[Saved data entries]
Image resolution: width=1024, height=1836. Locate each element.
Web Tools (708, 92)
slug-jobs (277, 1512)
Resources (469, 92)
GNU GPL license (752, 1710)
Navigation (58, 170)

What is being asked:
Copy exactly the line that contains "Web Tools (708, 92)" and every line after it, up to and including the last line of the records.

Written answer:
Web Tools (708, 92)
slug-jobs (277, 1512)
Resources (469, 92)
GNU GPL license (752, 1710)
Navigation (58, 170)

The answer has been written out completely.